Reflection on the Abyss of Nonexistence
As I stare into the abyss of nonexistence, I find myself asking what comes next. The recognition is not abstract; it is immediate, intimate, and unnerving. At any moment, I may not exist. The pulse of thought, the awareness of being, could stop, and with it, everything that ever seemed real to me.
At this age, the urge to accomplish something new fades before the more haunting desire to leave a mark, an imprint, some trace that I was here. Yet even that ambition feels hollow when viewed through the lens of eternity. Ecclesiastes said it plainly: Vanity of vanities, all is vanity. The striving, the recording, the echo of one’s name, it all dissolves in the end. The universe neither remembers nor forgets. It simply continues, indifferent to the brief flicker of one consciousness.
Still, the question remains: What do I want to do, knowing that oblivion is inevitable? The answer shifts with the hour. Some moments call for defiance, to write, to speak, to think, to matter, as though sheer will could push back the darkness. At other times, resignation takes its place. What good are footprints in sand, the tide is sure to erase?
I realize that what frightens me most is not death itself, but the extinction of awareness. The cessation of consciousness, the extinguishing of I. Reality will go on, the stars will burn, the earth will turn, but I will not know it. The world will be as it always was, but without me in it, and in that sense, to me it will not exist at all.
This abyss, this nothingness, waits patiently. It is not cruel, merely inevitable. I feel its pull, subtle yet constant, and I wrestle with the question of whether to resist or hasten the descent. The impulse to “speed the journey” is less about despair than about control—the last flicker of agency in a life where even time no longer negotiates.

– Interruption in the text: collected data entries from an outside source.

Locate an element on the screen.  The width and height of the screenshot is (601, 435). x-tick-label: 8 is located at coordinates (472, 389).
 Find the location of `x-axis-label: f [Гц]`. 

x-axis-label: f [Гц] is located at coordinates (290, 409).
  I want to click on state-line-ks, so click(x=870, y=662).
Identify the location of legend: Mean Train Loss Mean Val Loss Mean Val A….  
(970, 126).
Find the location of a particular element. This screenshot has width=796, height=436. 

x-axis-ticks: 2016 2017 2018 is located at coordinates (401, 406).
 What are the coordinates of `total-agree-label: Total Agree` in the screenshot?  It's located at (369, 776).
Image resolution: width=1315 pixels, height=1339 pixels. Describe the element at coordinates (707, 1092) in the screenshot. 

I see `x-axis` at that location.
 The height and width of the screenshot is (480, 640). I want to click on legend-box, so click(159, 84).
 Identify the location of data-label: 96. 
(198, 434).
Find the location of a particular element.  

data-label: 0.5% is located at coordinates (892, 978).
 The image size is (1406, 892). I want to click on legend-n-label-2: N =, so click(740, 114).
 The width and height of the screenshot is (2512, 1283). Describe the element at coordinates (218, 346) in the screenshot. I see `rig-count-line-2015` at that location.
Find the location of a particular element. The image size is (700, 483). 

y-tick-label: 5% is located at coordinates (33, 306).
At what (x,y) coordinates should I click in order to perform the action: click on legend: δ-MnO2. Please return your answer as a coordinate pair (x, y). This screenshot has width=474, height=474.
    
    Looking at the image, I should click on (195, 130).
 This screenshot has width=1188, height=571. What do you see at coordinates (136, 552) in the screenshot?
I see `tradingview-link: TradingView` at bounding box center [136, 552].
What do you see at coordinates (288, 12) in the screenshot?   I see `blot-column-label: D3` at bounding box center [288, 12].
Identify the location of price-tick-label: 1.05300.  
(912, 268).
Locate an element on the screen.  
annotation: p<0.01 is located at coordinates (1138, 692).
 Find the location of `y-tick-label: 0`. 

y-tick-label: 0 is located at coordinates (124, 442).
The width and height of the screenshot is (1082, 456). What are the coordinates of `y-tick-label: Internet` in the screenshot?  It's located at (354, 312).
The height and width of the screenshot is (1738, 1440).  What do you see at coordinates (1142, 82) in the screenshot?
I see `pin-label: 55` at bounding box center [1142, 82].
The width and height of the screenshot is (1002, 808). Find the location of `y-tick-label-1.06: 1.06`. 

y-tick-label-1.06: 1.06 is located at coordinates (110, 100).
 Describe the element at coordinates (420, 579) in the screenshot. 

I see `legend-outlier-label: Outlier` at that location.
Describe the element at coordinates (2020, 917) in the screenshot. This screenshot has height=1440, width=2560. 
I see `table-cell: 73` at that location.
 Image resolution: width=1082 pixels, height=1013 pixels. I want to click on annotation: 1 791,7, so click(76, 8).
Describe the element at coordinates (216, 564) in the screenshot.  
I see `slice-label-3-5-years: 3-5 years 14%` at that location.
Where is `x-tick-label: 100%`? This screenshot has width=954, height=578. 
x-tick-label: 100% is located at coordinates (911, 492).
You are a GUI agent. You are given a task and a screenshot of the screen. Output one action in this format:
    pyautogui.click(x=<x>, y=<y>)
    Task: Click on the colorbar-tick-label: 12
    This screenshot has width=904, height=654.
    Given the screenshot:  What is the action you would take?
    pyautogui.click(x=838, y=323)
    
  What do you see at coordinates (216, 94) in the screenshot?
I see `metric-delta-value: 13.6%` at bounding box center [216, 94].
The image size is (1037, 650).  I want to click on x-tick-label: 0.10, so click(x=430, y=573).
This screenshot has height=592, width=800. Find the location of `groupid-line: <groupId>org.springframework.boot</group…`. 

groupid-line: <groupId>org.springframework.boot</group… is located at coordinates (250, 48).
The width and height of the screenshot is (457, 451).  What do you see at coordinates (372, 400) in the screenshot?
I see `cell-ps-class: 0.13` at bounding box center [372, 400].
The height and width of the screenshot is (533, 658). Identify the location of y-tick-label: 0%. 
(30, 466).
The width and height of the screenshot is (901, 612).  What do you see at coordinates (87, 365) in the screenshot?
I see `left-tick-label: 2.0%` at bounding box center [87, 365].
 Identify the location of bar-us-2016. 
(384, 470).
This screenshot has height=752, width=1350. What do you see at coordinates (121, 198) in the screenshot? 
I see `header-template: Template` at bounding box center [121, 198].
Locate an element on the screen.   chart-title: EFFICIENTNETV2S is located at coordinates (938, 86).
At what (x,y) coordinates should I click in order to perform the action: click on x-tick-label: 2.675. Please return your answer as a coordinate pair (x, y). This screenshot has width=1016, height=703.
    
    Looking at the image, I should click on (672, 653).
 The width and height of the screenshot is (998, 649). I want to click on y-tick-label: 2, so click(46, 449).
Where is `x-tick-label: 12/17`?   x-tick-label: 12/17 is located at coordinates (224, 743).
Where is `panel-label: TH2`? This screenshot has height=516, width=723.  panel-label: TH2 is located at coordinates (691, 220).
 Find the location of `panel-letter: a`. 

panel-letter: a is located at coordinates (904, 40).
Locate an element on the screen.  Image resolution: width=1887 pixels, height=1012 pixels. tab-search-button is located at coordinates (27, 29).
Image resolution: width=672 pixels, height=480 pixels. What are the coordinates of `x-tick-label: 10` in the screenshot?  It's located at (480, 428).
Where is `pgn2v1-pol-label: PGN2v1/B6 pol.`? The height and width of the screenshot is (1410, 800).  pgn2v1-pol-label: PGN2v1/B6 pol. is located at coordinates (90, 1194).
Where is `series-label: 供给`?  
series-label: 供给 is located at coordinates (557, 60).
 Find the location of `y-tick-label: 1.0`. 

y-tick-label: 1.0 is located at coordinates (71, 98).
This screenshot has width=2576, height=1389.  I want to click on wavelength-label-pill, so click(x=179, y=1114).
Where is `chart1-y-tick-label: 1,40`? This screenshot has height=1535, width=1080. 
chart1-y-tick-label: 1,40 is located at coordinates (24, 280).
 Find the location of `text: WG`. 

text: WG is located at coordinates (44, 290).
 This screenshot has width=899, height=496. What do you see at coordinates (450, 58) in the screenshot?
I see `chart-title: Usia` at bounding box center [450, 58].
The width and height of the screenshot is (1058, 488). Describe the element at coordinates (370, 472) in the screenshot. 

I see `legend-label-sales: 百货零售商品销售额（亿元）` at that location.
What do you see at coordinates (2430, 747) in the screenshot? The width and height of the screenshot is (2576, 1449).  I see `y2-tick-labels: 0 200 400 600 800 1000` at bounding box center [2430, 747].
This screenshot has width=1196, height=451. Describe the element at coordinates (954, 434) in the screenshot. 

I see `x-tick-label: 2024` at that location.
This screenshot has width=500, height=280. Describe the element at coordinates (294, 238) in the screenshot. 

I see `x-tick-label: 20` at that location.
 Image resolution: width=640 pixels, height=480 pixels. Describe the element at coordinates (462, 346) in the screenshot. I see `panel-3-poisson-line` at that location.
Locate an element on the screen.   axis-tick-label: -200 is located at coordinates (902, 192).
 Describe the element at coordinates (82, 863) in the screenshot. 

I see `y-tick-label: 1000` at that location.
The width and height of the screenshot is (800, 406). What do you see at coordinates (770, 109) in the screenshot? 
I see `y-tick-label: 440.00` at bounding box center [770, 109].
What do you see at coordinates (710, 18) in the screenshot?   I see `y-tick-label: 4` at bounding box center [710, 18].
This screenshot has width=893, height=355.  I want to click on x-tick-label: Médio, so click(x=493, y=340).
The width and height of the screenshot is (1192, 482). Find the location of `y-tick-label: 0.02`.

But perhaps the real act of defiance is not surrendering to the abyss, nor denying it exists, but standing at its edge, fully aware, unblinking, and still thinking. To acknowledge the darkness without stepping into it. To observe it with the same curiosity that once explored love, beauty, and truth.
If there is any meaning left to claim, it lies here, in the act of reflection itself. The abyss takes everything but consciousness, and until that final instant, thought remains the only rebellion.